What the exercise asks =
In the records below, repeat exactly the lines between the line holding "Open the Screen axis system dropdown" and the line holding "You are a computer-use agent.", inclusive, and drop the pictures.
**** Data supplied
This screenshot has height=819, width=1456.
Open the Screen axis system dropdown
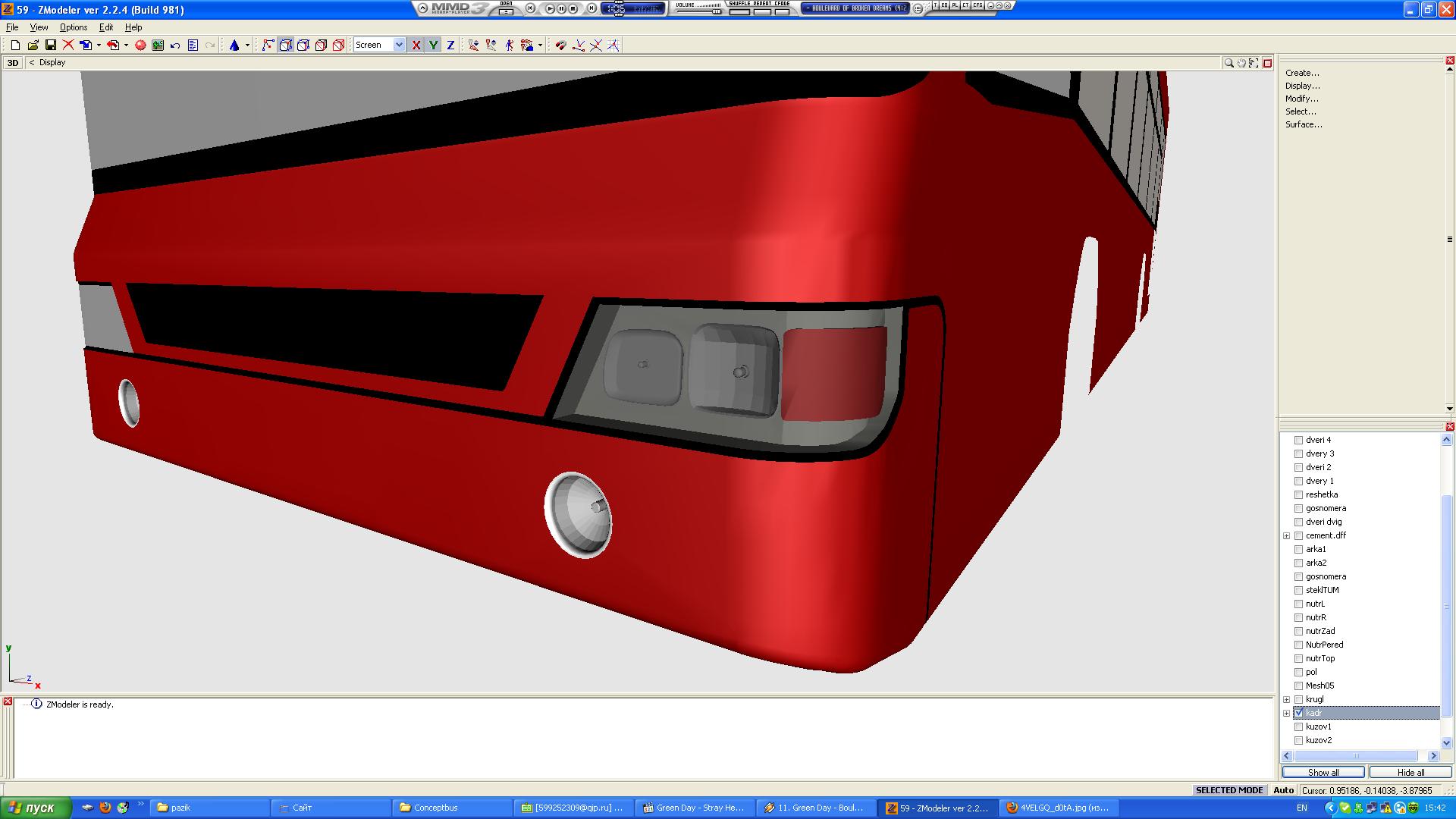tap(399, 46)
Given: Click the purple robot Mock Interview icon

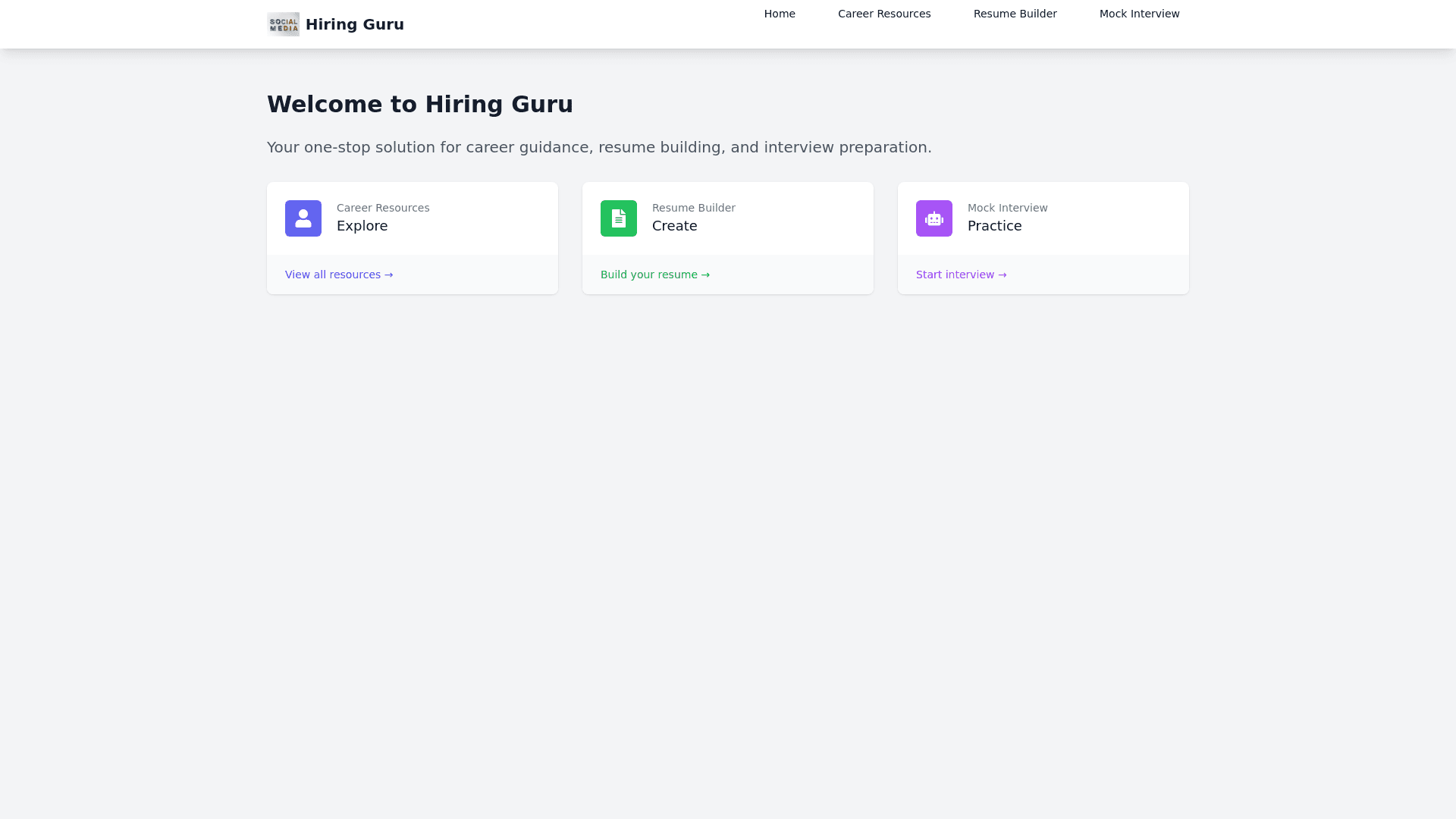Looking at the screenshot, I should point(934,218).
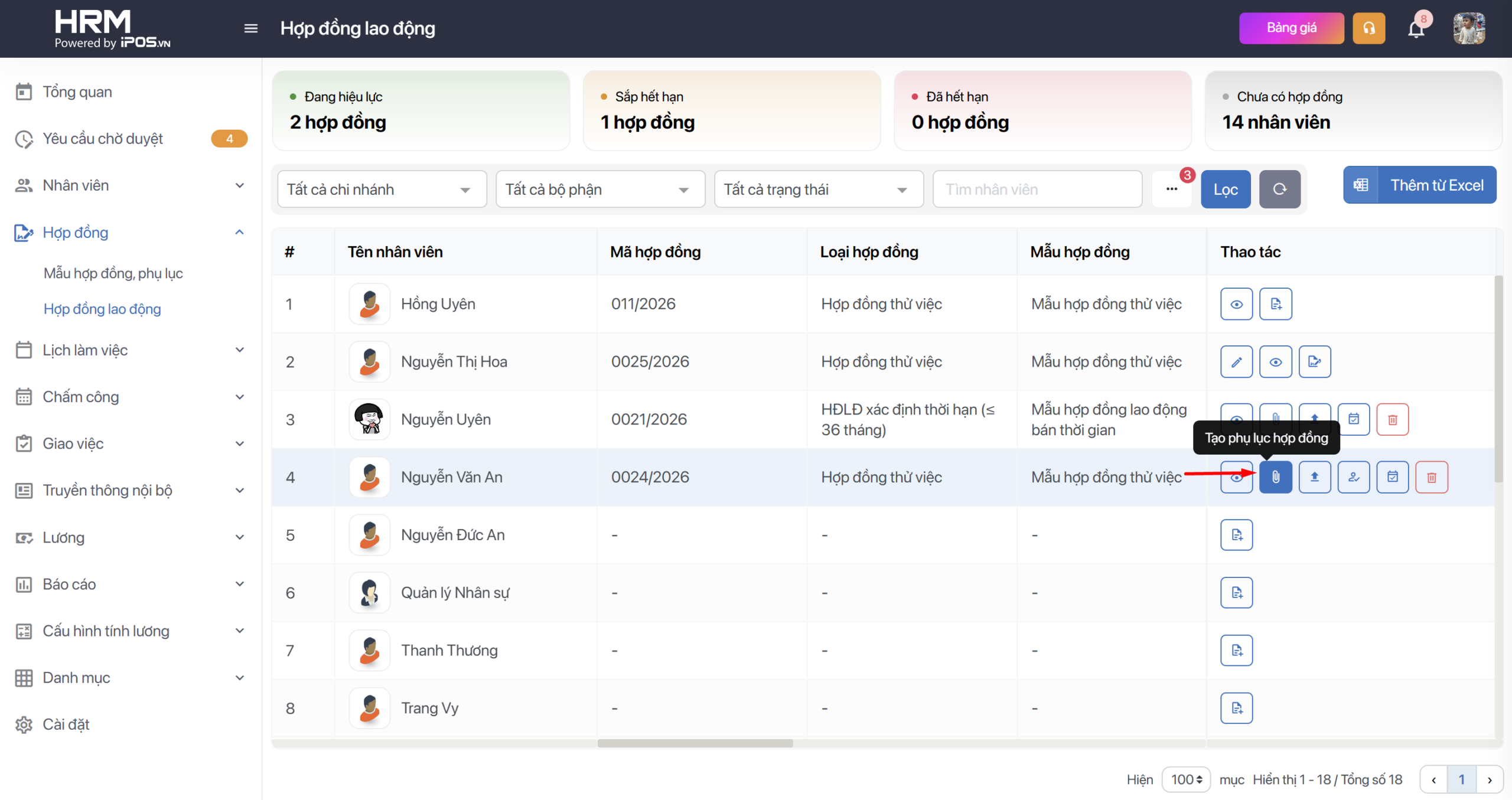Toggle the hamburger sidebar menu
Image resolution: width=1512 pixels, height=800 pixels.
pyautogui.click(x=250, y=28)
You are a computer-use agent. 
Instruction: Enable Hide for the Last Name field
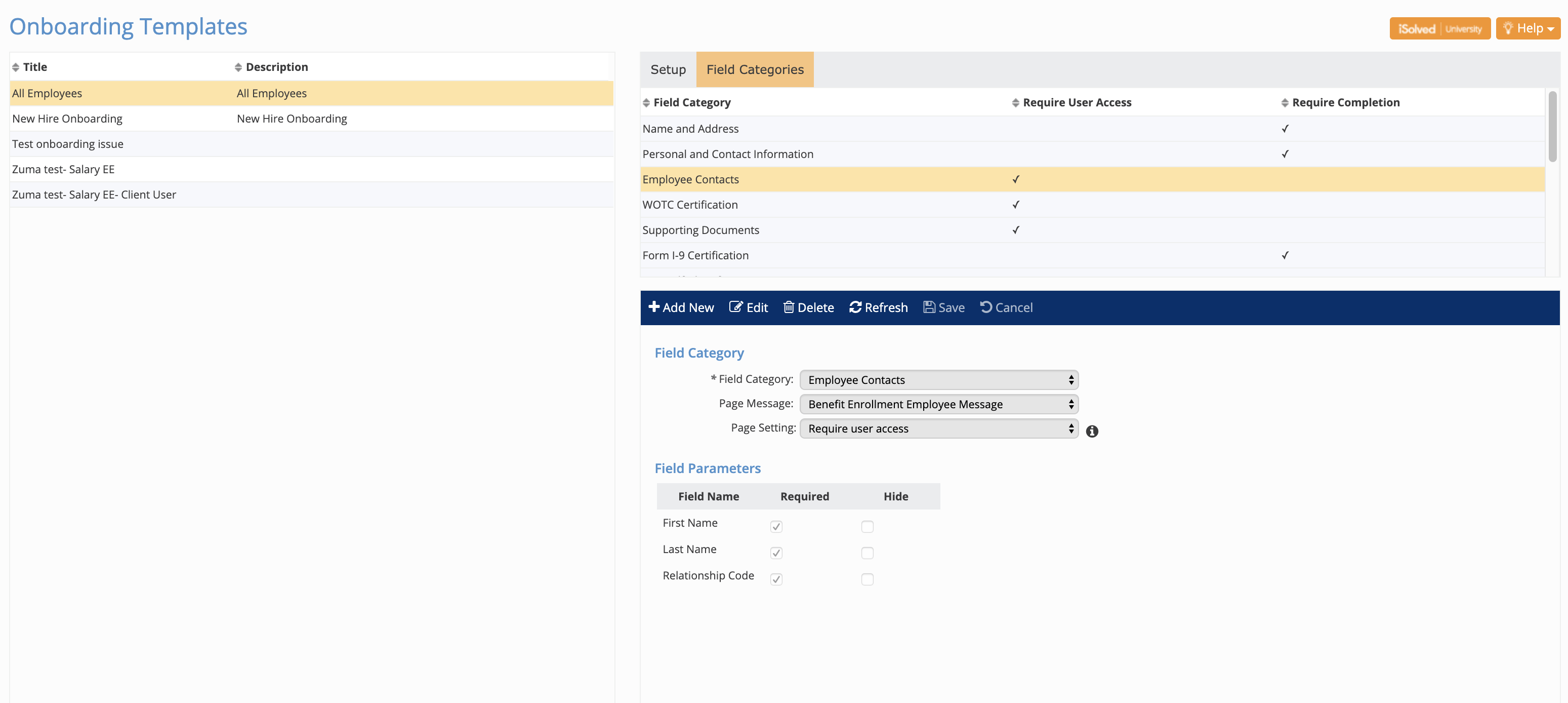[868, 553]
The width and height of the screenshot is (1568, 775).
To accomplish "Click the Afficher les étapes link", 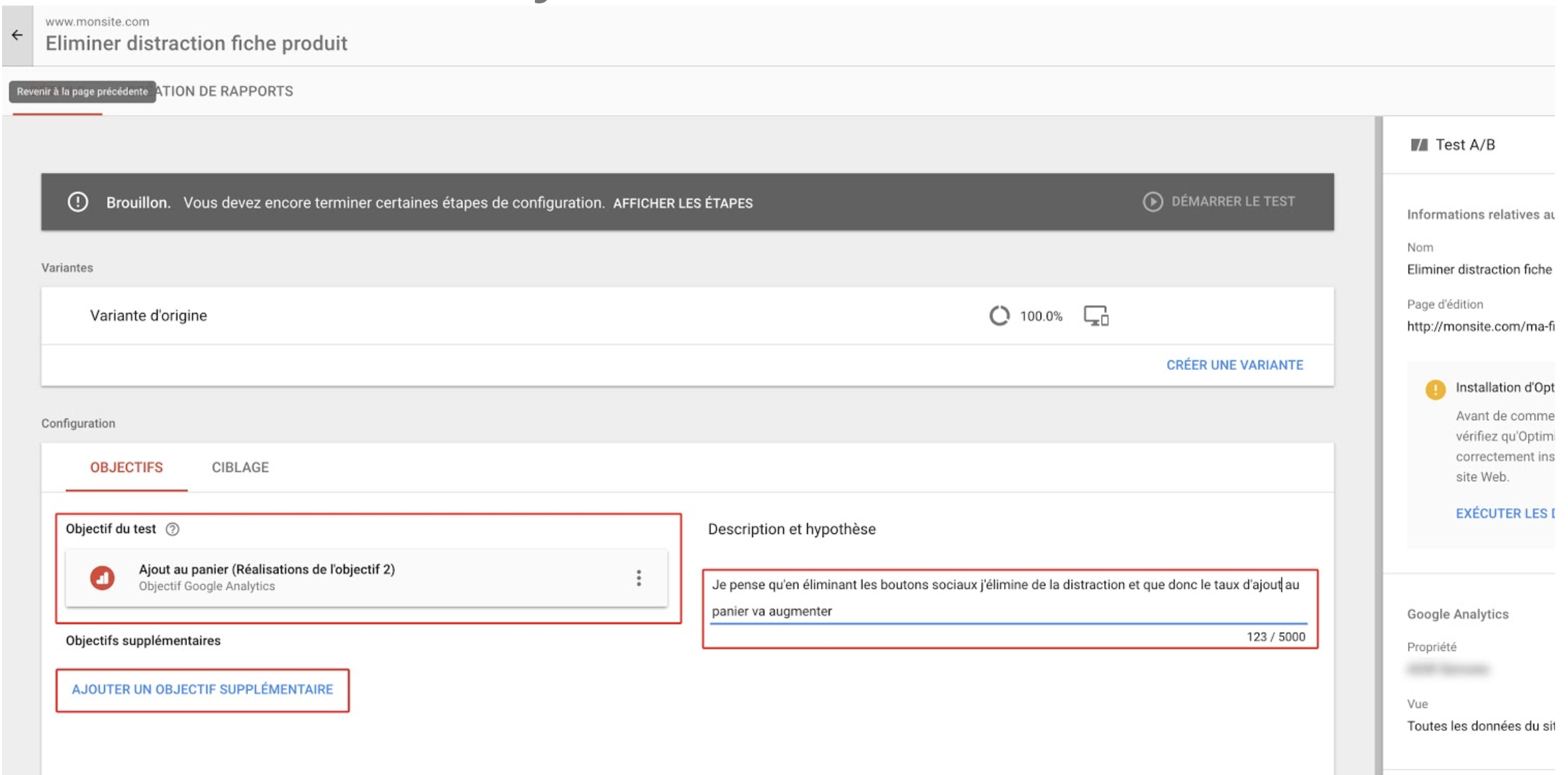I will pos(682,203).
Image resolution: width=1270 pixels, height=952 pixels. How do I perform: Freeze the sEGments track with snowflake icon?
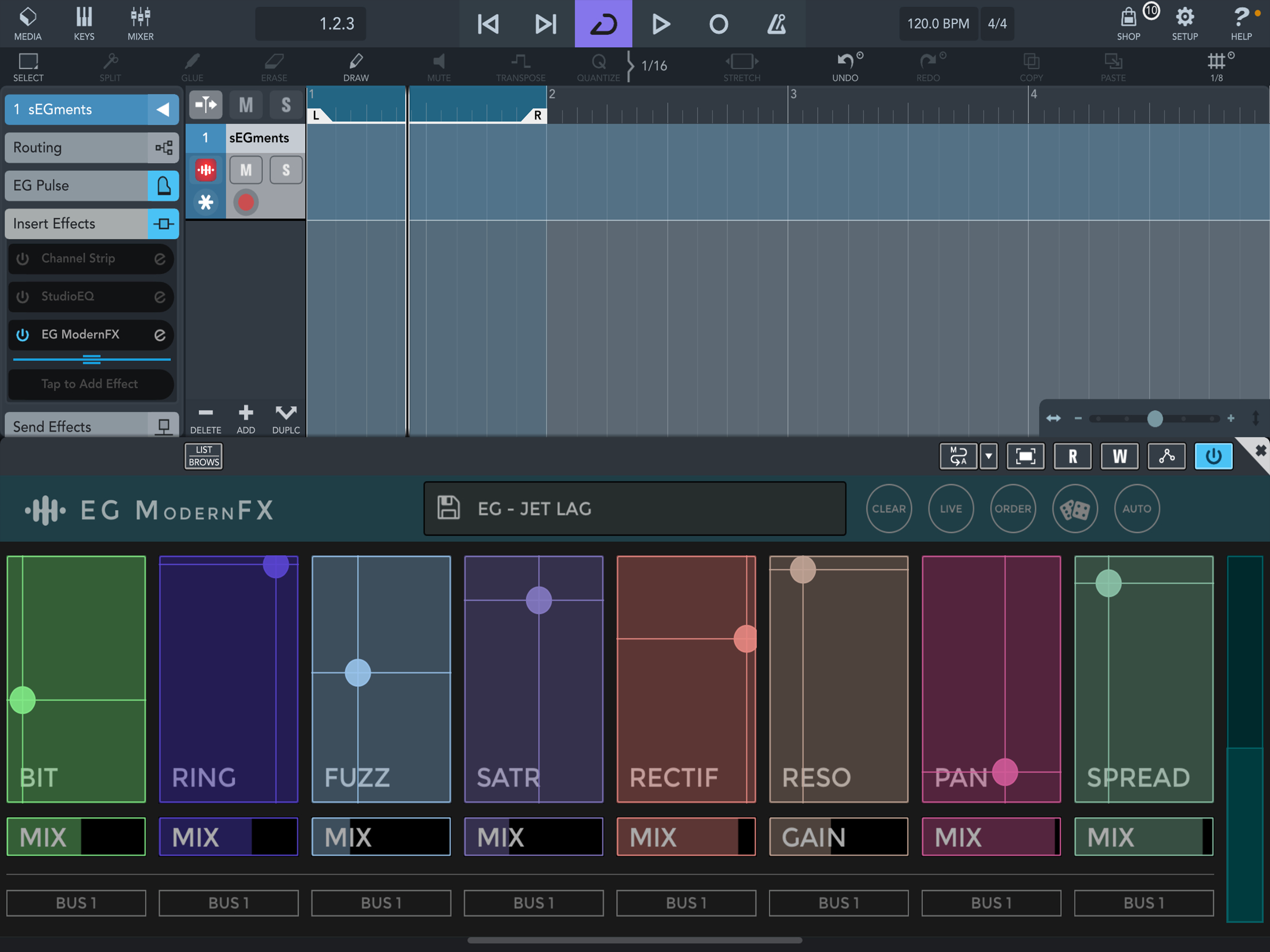coord(205,202)
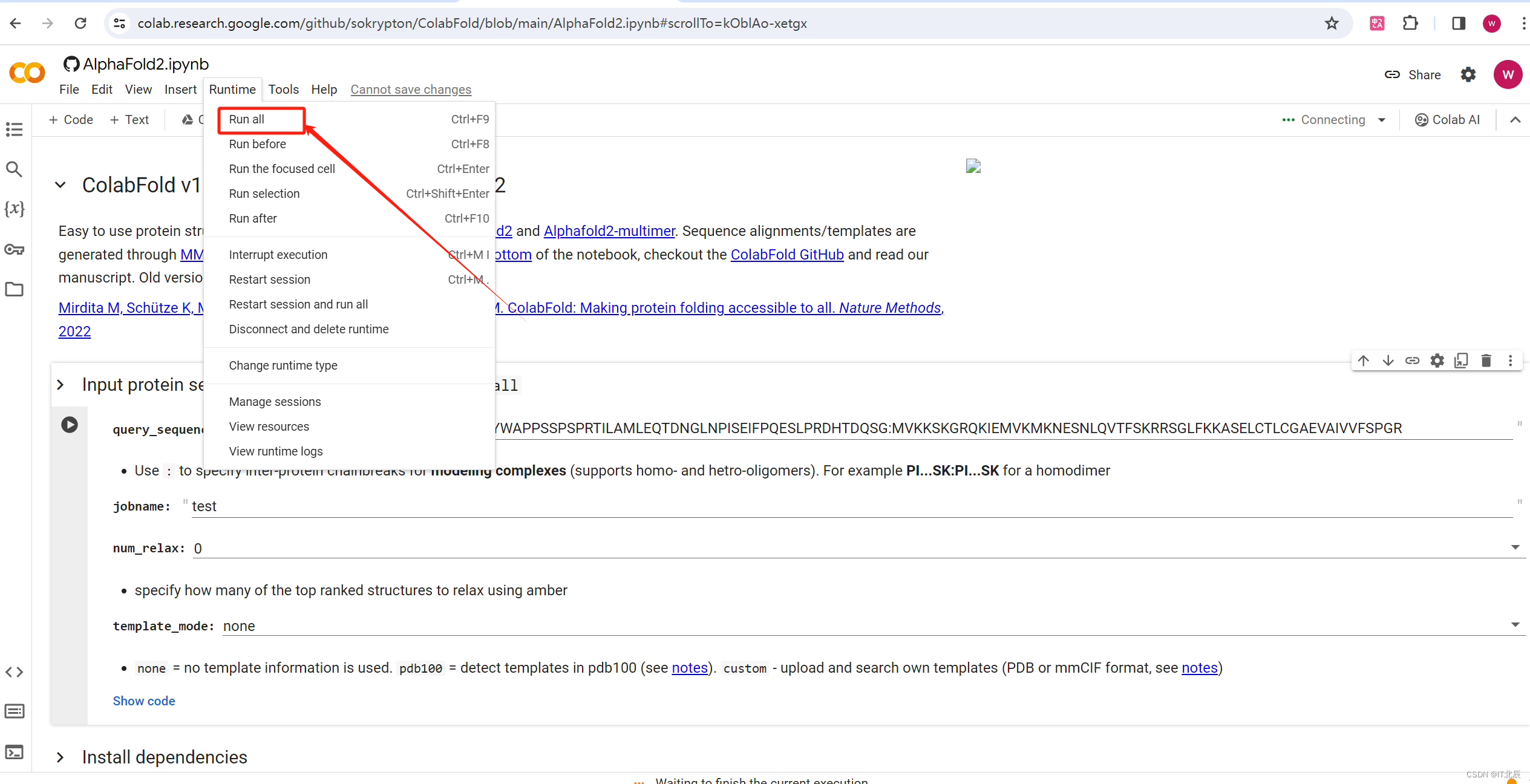Collapse the ColabFold v1 section
Image resolution: width=1530 pixels, height=784 pixels.
[60, 185]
********
Answer section =
Open the Screen axis system dropdown
tap(399, 46)
Given: Click the purple robot Mock Interview icon

Looking at the screenshot, I should point(934,218).
Toggle the hamburger sidebar menu
Image resolution: width=1512 pixels, height=800 pixels.
pyautogui.click(x=250, y=28)
You are a computer-use agent. 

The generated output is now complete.